Exercise instructions:
Go line by line through the data below and work out how many lines contain "will"; the answer is that number alone.
● ● ● ● ● ● ●
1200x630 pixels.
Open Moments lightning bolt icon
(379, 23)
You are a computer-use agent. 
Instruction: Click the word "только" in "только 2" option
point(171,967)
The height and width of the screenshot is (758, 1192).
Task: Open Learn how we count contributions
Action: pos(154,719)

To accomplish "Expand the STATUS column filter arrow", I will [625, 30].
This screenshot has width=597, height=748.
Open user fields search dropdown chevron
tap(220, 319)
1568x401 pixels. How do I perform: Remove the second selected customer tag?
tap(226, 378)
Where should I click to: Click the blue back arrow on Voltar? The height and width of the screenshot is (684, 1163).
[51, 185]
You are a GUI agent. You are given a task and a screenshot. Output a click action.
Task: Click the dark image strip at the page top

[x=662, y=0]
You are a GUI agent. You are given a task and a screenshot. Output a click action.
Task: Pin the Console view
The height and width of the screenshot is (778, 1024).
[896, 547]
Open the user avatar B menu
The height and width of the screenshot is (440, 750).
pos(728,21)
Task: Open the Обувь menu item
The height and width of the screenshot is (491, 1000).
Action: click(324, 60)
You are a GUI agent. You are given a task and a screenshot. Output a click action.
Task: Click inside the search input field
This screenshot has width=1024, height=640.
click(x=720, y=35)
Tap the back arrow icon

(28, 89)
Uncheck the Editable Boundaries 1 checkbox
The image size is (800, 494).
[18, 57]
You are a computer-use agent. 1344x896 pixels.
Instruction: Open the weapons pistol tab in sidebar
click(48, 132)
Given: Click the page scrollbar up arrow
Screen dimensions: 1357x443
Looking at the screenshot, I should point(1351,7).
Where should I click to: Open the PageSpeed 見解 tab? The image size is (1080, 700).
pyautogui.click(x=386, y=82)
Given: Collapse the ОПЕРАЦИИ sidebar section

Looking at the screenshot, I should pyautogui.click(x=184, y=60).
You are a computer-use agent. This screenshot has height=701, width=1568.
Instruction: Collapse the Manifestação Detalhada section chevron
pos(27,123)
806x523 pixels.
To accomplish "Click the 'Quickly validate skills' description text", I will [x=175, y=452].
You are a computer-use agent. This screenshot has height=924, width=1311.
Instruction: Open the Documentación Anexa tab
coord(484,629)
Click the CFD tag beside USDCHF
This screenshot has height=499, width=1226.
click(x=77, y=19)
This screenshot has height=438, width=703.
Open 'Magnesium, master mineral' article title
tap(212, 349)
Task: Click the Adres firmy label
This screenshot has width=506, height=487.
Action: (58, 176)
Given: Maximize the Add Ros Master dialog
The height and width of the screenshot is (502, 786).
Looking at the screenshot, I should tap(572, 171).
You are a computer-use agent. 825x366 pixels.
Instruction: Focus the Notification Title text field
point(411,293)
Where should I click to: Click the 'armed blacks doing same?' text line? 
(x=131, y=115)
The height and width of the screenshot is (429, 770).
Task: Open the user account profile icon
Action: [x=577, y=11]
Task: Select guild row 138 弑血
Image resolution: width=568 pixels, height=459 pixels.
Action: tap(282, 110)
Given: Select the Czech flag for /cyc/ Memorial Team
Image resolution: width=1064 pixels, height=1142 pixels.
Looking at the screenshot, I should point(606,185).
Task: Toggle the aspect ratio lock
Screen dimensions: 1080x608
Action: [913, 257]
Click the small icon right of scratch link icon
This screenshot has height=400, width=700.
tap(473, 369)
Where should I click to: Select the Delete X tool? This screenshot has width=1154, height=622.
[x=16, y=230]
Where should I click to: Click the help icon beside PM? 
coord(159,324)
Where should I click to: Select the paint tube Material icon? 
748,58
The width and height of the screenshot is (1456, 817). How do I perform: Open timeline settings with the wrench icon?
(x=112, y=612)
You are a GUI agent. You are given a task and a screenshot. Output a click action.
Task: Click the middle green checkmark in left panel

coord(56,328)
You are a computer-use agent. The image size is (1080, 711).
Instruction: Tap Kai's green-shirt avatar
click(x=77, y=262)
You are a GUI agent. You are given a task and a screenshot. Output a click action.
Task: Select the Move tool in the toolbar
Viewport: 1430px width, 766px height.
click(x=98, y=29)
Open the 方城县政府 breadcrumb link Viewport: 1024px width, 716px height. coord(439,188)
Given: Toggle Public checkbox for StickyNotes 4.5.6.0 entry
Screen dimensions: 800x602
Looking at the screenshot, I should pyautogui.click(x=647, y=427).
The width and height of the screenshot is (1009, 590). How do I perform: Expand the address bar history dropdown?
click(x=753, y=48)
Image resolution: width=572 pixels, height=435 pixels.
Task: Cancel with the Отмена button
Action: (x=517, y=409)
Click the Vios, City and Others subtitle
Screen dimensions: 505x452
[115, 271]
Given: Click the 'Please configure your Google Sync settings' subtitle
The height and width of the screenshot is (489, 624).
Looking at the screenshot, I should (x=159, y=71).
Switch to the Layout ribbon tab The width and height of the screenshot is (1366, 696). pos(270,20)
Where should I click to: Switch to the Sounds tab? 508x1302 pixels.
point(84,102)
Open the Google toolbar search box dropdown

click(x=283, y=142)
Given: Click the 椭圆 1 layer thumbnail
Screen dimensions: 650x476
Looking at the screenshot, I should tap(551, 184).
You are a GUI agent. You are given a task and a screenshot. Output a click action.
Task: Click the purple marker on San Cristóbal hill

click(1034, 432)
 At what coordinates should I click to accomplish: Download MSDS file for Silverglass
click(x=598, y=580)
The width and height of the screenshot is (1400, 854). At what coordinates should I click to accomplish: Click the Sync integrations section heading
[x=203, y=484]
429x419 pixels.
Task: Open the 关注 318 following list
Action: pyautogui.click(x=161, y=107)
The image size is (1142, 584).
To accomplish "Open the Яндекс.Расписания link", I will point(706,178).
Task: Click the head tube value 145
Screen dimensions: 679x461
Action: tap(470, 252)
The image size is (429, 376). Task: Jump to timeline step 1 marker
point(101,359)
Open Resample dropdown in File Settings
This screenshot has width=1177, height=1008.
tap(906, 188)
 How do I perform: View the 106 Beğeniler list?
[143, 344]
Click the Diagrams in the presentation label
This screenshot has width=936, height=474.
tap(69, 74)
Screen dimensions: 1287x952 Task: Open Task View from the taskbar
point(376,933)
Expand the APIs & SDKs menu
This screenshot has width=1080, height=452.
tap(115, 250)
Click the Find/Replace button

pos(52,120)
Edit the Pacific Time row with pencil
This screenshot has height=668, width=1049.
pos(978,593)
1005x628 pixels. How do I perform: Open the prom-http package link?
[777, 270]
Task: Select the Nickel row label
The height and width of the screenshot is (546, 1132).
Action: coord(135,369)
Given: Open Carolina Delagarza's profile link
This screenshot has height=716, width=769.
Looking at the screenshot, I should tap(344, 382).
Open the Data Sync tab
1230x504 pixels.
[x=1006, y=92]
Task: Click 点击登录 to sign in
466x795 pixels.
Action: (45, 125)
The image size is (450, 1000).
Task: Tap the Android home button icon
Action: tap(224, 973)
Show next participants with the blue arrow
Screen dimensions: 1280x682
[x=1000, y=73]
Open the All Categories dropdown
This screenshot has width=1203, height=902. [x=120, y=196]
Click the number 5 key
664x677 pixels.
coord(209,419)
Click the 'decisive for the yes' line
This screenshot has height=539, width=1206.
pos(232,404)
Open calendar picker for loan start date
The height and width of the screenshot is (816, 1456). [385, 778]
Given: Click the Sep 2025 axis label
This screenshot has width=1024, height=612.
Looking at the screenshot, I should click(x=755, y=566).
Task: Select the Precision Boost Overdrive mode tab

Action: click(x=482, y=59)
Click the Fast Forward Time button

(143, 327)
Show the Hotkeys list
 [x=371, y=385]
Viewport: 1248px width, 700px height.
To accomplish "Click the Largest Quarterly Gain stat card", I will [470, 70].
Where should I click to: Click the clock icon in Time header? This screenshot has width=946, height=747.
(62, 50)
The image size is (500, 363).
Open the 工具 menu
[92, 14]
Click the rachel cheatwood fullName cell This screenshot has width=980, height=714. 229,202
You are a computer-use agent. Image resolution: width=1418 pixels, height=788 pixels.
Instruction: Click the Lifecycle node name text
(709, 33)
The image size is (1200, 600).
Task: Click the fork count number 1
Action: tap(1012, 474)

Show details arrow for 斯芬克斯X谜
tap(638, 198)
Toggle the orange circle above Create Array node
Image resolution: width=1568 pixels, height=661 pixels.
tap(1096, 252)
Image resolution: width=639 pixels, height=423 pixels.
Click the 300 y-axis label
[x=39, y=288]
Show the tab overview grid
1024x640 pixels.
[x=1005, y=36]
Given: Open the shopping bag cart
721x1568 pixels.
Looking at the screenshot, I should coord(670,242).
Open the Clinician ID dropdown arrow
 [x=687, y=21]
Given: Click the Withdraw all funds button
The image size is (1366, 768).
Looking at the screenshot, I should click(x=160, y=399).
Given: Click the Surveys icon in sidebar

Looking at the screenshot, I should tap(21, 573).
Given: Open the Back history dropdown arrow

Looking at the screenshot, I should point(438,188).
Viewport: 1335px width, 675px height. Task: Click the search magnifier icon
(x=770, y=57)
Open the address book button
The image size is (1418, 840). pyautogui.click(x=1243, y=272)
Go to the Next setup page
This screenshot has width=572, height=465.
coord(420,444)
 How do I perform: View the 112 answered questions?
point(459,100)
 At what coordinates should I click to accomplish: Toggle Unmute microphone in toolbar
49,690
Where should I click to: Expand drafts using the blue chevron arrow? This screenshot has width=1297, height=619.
● ● ● ● ● ● ●
Result of the task:
4